### What is asked:
Rewrite the material from the line with "You are a computer-use agent. Screen" to the line with "click(454, 194)", changing "hamburger menu" to "navigation menu" and leaving everything else the same.

### Data in this exercise:

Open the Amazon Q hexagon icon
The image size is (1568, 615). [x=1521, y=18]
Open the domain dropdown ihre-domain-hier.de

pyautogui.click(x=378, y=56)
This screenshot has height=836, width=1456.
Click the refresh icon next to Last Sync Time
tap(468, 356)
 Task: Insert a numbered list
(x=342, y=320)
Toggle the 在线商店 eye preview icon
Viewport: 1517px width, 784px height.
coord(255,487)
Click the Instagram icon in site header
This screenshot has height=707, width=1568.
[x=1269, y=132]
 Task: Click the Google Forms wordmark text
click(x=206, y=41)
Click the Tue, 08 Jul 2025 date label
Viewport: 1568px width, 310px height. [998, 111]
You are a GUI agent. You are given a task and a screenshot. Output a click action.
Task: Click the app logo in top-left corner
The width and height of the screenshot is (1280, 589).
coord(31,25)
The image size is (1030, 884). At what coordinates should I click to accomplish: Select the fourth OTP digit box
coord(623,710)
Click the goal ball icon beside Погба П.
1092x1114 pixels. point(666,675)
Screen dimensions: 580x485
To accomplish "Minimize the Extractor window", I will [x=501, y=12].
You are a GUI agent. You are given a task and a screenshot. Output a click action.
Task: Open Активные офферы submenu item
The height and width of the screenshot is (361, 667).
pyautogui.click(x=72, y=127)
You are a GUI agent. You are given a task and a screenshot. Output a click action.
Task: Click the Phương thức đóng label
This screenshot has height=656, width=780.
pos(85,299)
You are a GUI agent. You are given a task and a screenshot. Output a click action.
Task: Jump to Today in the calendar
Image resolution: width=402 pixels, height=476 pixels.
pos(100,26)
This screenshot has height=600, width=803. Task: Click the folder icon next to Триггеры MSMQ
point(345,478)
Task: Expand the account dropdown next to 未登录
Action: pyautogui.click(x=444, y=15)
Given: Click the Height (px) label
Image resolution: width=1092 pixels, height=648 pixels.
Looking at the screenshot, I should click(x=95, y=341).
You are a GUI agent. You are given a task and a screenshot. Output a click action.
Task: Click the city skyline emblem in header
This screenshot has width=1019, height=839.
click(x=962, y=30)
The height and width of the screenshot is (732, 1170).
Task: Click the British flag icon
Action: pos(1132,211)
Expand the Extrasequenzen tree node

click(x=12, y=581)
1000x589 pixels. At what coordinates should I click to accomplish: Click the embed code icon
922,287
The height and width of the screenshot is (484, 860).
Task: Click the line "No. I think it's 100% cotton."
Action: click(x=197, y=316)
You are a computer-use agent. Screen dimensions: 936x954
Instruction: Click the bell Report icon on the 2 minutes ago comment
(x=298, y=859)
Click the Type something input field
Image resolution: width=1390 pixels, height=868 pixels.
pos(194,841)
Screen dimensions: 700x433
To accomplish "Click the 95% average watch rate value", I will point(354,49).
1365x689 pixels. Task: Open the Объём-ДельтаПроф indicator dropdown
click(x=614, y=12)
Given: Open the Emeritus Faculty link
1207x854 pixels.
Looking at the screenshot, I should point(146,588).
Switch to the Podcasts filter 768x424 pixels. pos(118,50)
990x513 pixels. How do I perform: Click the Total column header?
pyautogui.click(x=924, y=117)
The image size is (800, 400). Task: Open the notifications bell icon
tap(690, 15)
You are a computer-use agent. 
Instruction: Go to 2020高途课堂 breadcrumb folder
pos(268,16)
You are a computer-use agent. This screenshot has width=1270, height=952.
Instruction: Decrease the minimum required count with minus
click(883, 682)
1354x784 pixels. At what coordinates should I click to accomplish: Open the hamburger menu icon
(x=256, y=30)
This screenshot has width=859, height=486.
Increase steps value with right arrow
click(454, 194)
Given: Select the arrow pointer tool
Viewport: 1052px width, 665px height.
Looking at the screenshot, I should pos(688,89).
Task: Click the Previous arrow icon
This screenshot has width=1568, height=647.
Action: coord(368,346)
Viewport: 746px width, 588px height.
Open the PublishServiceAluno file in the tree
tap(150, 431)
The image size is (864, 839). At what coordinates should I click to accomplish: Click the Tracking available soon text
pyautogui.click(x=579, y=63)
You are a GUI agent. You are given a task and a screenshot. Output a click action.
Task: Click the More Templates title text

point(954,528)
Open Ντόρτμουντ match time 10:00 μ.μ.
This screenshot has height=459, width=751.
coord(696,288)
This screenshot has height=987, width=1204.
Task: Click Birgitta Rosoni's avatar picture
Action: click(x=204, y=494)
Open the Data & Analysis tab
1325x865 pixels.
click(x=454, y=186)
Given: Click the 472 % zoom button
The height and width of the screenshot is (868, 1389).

### Written answer:
You are a computer-use agent. Screen dimensions: 936x954
Instruction: Click the bell Report icon on the 2 minutes ago comment
(x=298, y=859)
Click the Type something input field
Image resolution: width=1390 pixels, height=868 pixels.
pos(194,841)
Screen dimensions: 700x433
To accomplish "Click the 95% average watch rate value", I will point(354,49).
1365x689 pixels. Task: Open the Объём-ДельтаПроф indicator dropdown
click(x=614, y=12)
Given: Open the Emeritus Faculty link
1207x854 pixels.
Looking at the screenshot, I should point(146,588).
Switch to the Podcasts filter 768x424 pixels. pos(118,50)
990x513 pixels. How do I perform: Click the Total column header?
pyautogui.click(x=924, y=117)
The image size is (800, 400). Task: Open the notifications bell icon
tap(690, 15)
You are a computer-use agent. 
Instruction: Go to 2020高途课堂 breadcrumb folder
pos(268,16)
You are a computer-use agent. This screenshot has width=1270, height=952.
Instruction: Decrease the minimum required count with minus
click(883, 682)
1354x784 pixels. At what coordinates should I click to accomplish: Open the navigation menu icon
(x=256, y=30)
This screenshot has width=859, height=486.
Increase steps value with right arrow
click(454, 194)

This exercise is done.